O afastamento brasileiro não foi completo: neste ano, a Petrobras, descumprindo recomendações de seu departamento jurídico, concordou, após muita resistência do governo Dilma e pressões crescentes de La Paz, em pagar um adicional a Evo pelos gases "ricos" de alta qualidade contidos no gás fornecido ao Brasil nos últimos anos. O Senado cobra explicação da estatal pelo pagamento de US$ 434 milhões.
O governo Evo é acusado de manipular e reprimir o Judiciário para mover ações judiciais contra oposicionistas -150 bolivianos estão refugiados no Brasil fugindo de processos e perseguição - e pode perder sua confortável maioria parlamentar nas próximas eleições, turvando sua capacidade de governar e trazendo riscos de repressão violenta dos oposicionistas.
Na economia, há expectativa de que o terceiro mandato de Evo seja acompanhado de reformas mais amistosas ao setor privado e investidores. A falta de investimentos em ampliação de reservas pode deixar a Bolívia sem gás para todo o consumo e os compromissos de exportação já em 2017, segundo o ex-ministro de Minas e Energia boliviano Álvaro Ríos Roca, que prevê necessidade de investimentos imediatos de pelo menos US$ 5 bilhões no setor.
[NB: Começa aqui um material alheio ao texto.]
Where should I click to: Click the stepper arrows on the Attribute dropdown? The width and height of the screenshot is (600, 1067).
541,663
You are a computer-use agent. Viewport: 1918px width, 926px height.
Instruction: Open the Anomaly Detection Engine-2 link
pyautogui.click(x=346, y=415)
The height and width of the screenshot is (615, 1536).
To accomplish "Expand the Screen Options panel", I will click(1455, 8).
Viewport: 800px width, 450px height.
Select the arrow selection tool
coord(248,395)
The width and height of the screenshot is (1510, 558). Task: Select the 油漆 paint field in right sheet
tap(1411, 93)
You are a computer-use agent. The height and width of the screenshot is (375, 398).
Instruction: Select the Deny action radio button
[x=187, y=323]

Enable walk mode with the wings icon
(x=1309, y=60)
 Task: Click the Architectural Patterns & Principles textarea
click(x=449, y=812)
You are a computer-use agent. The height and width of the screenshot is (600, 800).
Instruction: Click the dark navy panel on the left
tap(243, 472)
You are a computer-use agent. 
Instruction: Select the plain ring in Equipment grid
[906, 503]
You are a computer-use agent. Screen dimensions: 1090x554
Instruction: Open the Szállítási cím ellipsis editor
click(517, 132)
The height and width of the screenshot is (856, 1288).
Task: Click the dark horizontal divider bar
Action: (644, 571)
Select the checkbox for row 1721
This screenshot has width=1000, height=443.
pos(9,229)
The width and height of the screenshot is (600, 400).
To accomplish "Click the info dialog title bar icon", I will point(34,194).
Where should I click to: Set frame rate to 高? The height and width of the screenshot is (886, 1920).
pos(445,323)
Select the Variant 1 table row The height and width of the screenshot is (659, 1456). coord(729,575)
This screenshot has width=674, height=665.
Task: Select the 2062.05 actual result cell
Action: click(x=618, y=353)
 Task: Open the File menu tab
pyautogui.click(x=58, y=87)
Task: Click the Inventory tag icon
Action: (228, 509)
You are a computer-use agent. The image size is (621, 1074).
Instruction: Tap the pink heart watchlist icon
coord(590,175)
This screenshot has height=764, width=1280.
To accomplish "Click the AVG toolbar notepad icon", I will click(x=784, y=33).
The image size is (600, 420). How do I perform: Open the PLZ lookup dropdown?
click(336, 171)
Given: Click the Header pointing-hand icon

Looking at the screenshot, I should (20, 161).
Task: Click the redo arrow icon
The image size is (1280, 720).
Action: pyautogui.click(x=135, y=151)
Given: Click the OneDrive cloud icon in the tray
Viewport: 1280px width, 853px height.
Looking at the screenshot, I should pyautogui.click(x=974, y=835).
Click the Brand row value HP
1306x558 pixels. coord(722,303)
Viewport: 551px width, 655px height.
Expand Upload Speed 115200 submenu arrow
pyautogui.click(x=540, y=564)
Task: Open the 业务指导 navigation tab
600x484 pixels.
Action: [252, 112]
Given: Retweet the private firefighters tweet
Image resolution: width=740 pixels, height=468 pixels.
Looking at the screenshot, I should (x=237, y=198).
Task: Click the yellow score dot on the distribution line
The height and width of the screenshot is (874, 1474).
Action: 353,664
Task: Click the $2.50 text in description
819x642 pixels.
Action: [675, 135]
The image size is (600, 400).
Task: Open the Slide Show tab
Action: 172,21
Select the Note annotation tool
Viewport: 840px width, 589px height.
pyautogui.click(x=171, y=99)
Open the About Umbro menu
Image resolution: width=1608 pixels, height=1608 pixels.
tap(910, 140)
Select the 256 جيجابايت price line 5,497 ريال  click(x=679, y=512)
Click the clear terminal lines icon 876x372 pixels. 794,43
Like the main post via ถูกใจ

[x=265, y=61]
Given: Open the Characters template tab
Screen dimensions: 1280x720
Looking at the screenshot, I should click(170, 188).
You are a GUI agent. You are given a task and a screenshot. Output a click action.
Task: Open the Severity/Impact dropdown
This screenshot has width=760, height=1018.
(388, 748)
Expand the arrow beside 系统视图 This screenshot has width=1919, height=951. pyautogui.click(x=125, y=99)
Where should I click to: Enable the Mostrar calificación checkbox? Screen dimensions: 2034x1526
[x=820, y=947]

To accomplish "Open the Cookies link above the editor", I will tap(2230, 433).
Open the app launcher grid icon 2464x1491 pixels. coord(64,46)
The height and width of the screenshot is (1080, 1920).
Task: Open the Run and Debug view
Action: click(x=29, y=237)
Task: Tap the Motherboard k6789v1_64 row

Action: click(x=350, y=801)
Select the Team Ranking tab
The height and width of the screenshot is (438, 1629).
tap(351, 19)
Em cenário de queda de preços, com concorrência do gás extraído de rochas, Evo vê aproximar-se o fim do atual contrato de fornecimento ao Brasil, em 2019, e deve pressionar para uma renegociação em breve, decidido a não aceitar uma redução nos preços atuais. Na Bolívia, cresce o sentimento nacionalista e antibrasileiro (por motivos diversos, entre eles a riqueza dos empresários de origem brasileira na 'media luna' e as manifestações preconceituosas no Brasil contra bolivianos).
Será grande a tentação de qualquer governante lá, de responder a uma eventual piora na situação econômica desviando atenções para uma briga com o Brasil. A vencedora (ou vencedor) das eleições brasileiras de outubro deve incluir a Bolívia entre os temas desafiadores a estudar durante o seu mandato.
Sergio Leo é jornalista e especialista em relações internacionais pela
UnB. É autor do livro "Ascensão e Queda do Império X", lançado em 2014.